-- Opening Marker --

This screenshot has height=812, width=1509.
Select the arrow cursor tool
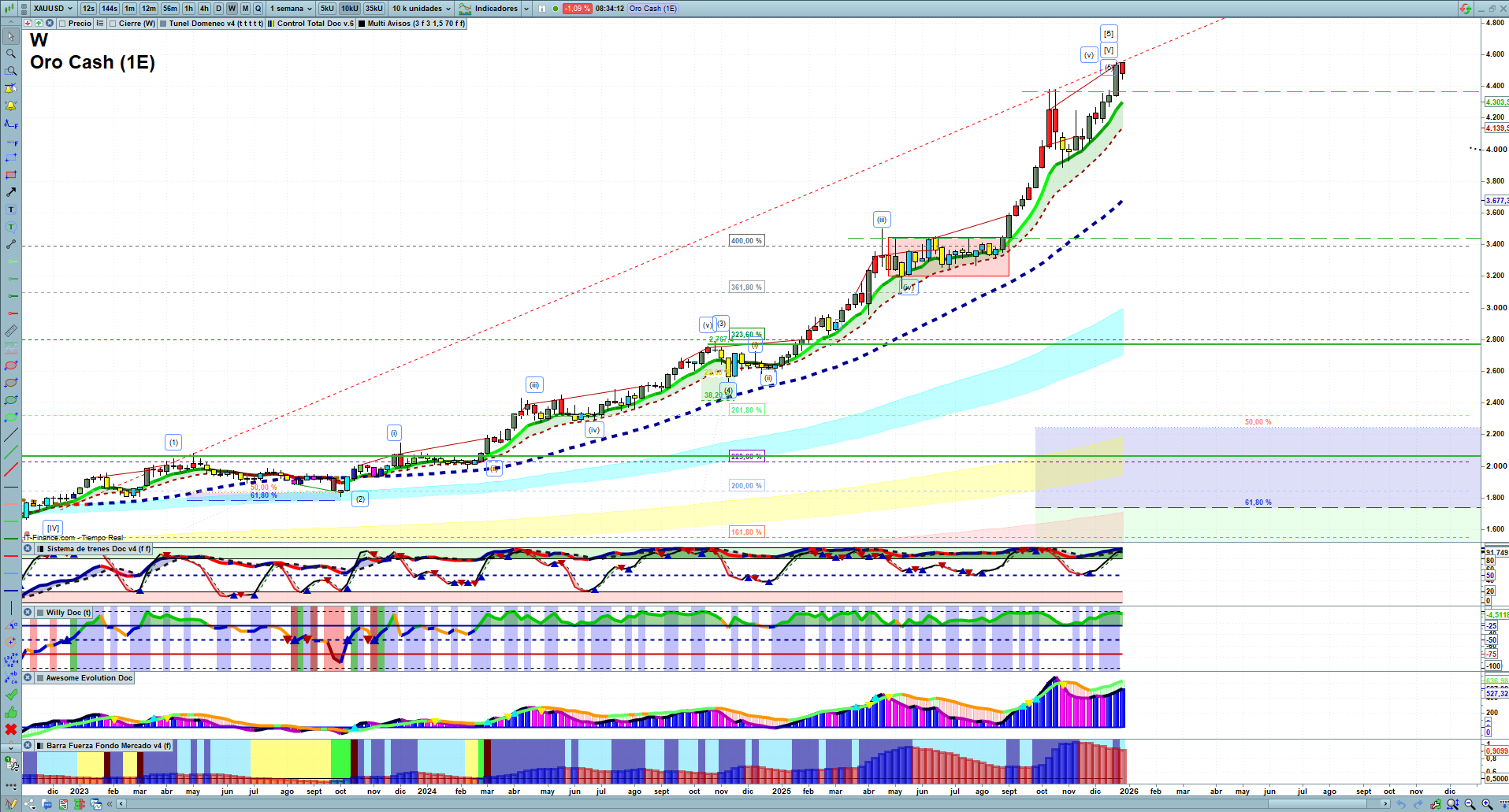tap(11, 36)
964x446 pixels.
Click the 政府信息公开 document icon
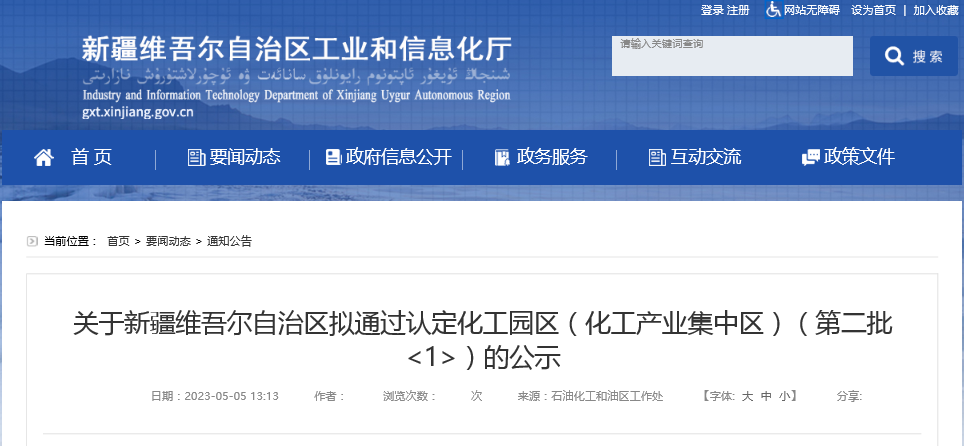click(332, 158)
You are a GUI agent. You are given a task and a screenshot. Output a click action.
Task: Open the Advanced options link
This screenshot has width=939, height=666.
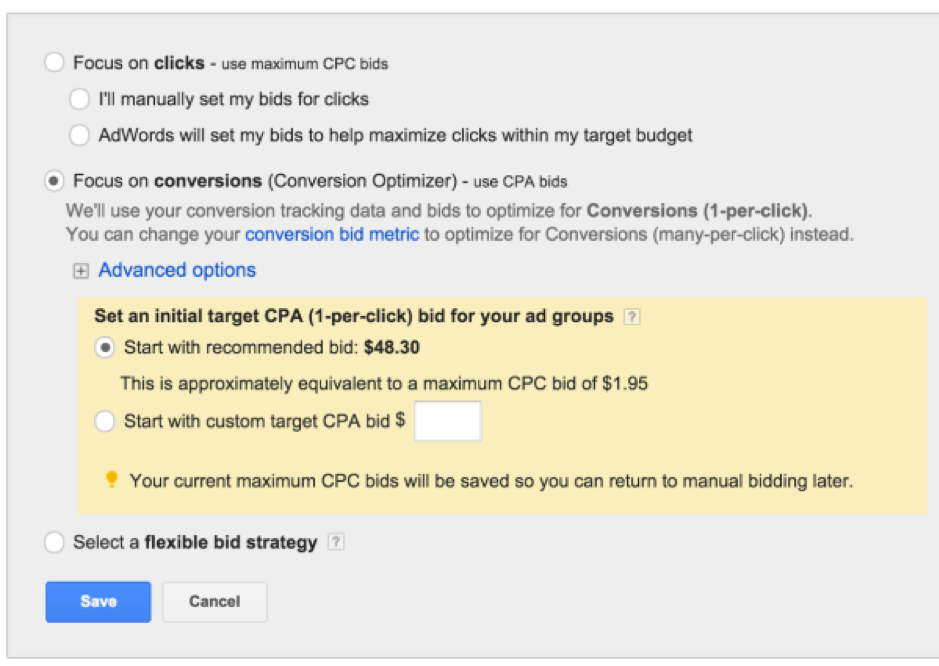(x=177, y=270)
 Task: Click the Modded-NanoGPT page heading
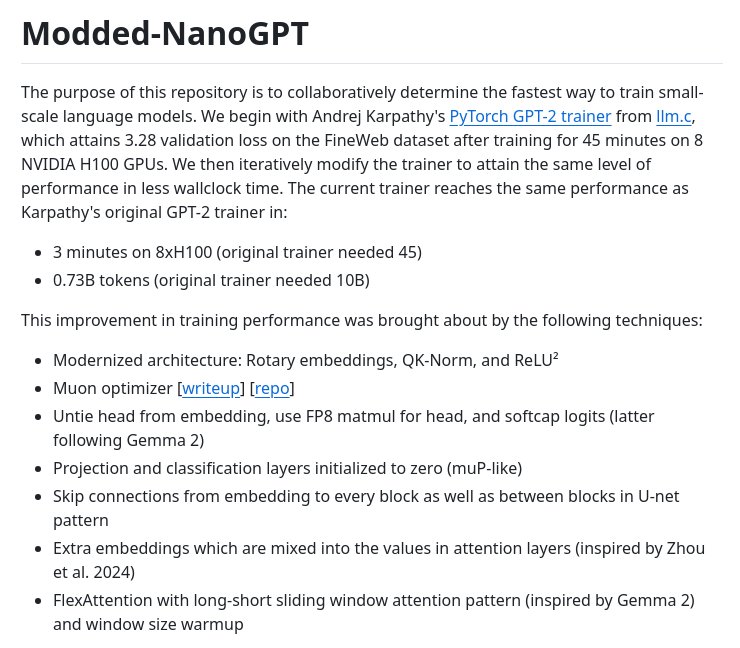165,33
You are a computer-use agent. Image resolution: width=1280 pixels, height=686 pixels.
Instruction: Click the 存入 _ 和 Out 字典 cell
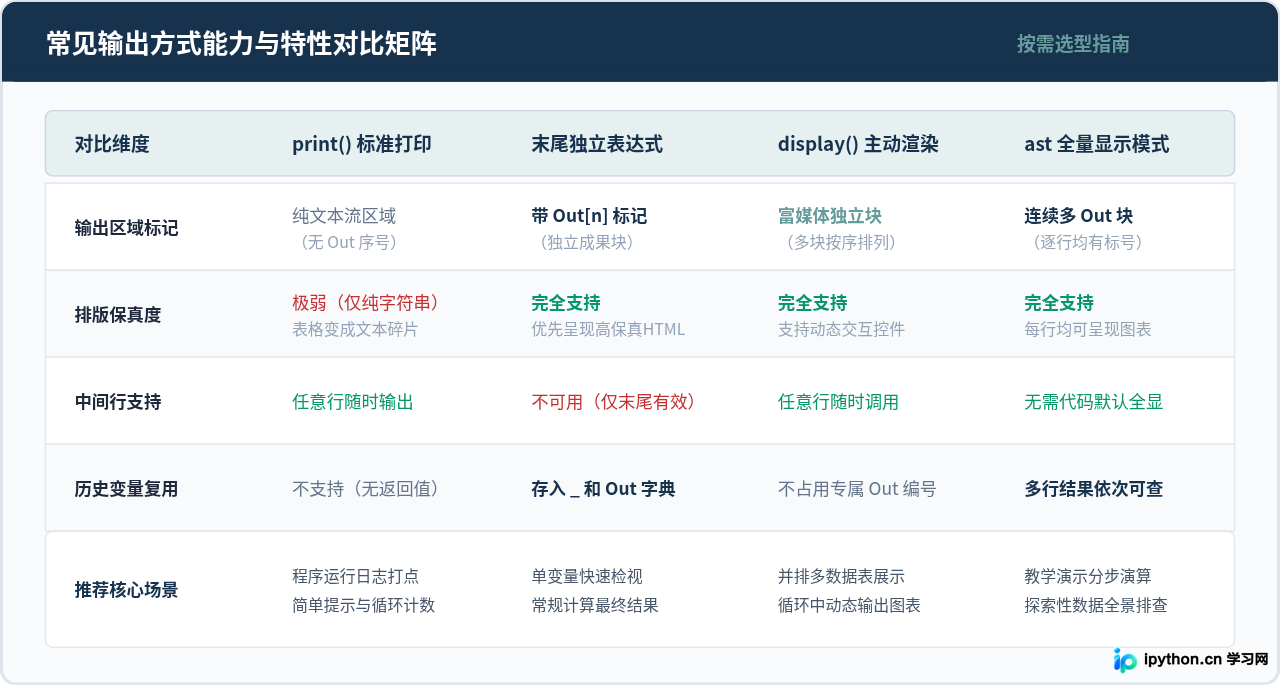tap(603, 489)

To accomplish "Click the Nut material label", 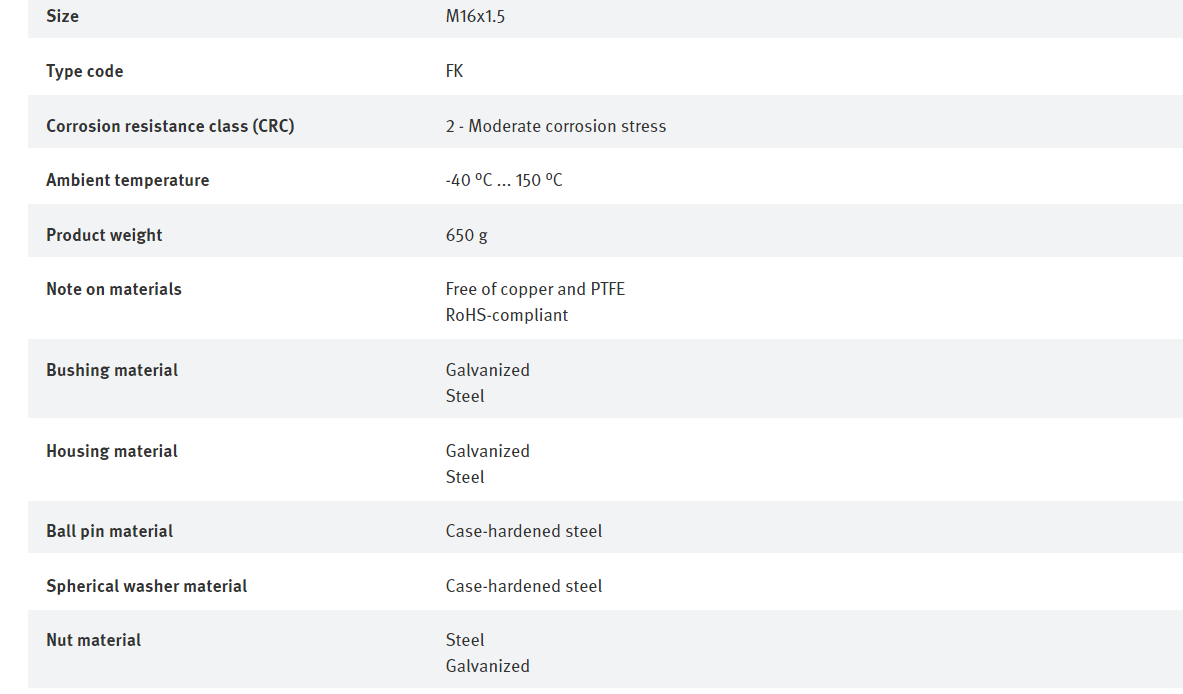I will point(93,640).
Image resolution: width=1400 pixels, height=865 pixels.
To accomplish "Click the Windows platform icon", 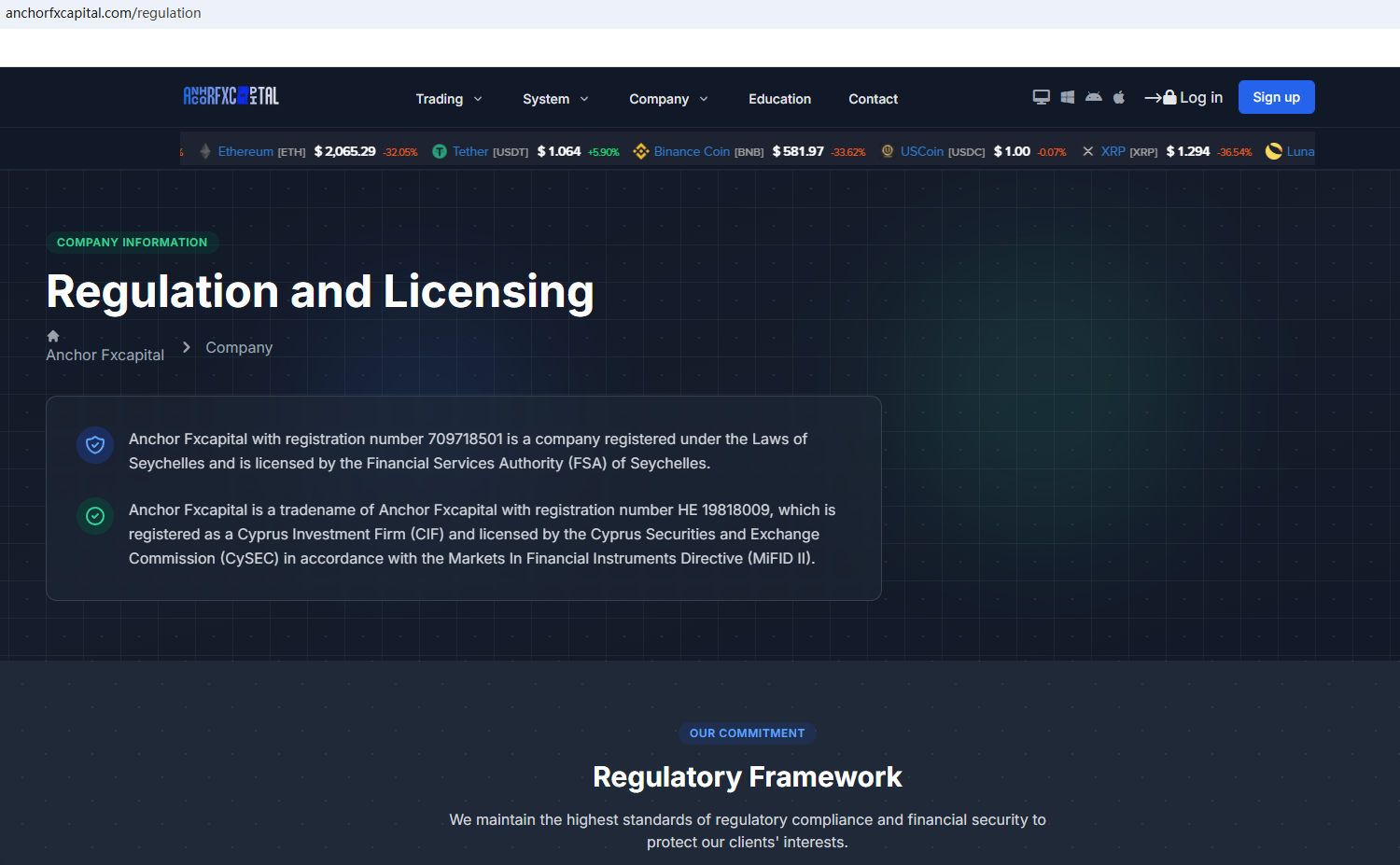I will 1067,97.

-- Closing Marker --

▶ **Work required**
Which lines in the records contain the word "pixels"? Copy each one.

▶ **Worked solution**
964x446 pixels.
You are a computer-use agent. Image resolution: width=1280 pixels, height=686 pixels.
Image resolution: width=1400 pixels, height=865 pixels.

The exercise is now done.